Home-page: http://www.python-excel.org
Python package "xlrd"
Purpose: Provide a library for developers to use to extract data
from Microsoft Excel (tm) spreadsheet files.
It is not an end-user tool.
Author: John Machin, Lingfo Pty Ltd (sjmachin@lexicon.net)
Licence: BSD-style (see licences.py)
Version of xlrd: 0.7.1 -- 2009-05-31
Versions of Python supported: 2.6-2.7.
External modules required:
- The package itself is pure Python with no dependencies on modules or packages
outside the standard Python distribution.
Versions of Excel supported:
2004, 2003, XP, 2000, 97, 95, 5.0, 4.0, 3.0, 2.1, 2.0.

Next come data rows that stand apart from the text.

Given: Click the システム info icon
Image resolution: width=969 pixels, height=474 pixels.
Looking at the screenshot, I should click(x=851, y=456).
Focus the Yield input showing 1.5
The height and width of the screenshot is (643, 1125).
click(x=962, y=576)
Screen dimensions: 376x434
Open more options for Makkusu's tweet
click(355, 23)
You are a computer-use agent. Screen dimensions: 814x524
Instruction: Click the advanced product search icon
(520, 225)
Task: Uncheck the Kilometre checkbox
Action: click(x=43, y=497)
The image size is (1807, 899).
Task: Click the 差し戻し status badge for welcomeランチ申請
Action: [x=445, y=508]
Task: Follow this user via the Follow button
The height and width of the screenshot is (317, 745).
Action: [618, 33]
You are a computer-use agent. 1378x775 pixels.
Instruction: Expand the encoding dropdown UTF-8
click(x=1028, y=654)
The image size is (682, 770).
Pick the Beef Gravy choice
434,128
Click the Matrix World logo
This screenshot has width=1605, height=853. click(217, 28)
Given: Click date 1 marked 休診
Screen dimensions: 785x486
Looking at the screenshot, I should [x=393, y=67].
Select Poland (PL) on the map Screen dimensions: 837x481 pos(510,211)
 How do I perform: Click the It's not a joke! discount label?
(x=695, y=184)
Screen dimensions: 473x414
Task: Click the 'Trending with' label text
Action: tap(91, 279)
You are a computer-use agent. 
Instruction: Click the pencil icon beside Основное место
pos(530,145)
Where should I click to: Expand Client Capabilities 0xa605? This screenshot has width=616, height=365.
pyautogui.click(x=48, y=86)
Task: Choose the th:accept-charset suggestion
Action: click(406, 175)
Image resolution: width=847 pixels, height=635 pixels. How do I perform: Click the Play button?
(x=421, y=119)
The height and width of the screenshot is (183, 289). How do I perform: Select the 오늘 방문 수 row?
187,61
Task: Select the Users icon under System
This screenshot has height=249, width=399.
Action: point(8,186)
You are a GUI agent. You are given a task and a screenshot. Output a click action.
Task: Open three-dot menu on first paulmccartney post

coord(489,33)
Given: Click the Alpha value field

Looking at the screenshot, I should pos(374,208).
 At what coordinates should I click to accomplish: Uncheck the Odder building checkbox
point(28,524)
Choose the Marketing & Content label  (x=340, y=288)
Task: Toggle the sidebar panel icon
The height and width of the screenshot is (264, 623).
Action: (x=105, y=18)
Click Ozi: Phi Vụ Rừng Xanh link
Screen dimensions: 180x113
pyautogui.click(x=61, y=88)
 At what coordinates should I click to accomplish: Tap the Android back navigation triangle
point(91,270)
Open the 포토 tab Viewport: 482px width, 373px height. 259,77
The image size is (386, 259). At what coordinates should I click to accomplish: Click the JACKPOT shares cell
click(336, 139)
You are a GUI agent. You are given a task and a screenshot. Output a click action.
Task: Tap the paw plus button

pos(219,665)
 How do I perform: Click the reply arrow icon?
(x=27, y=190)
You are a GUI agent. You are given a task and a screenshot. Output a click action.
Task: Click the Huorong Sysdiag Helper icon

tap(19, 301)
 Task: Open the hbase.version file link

Support for Excel 2007 .xlsx files scheduled for version 0.7.1.
Outside the current scope: xlrd will safely and reliably ignore any of these
if present in the file:
- Charts, Macros, Pictures, any other embedded object. WARNING: currently
this includes embedded worksheets.
- VBA modules
- Formulas (results of formula calculations are extracted, of course).
- Comments
- Hyperlinks
- Autofilters, advanced filters, pivot tables, conditional formatting, data validation
Unlikely to be done:
- Handling password-protected (encrypted) files.
Particular emphasis (refer docs for details):
- Operability across OS, regions, platforms
- Handling Excel's date problems, including the Windows / Macintosh
four-year differential.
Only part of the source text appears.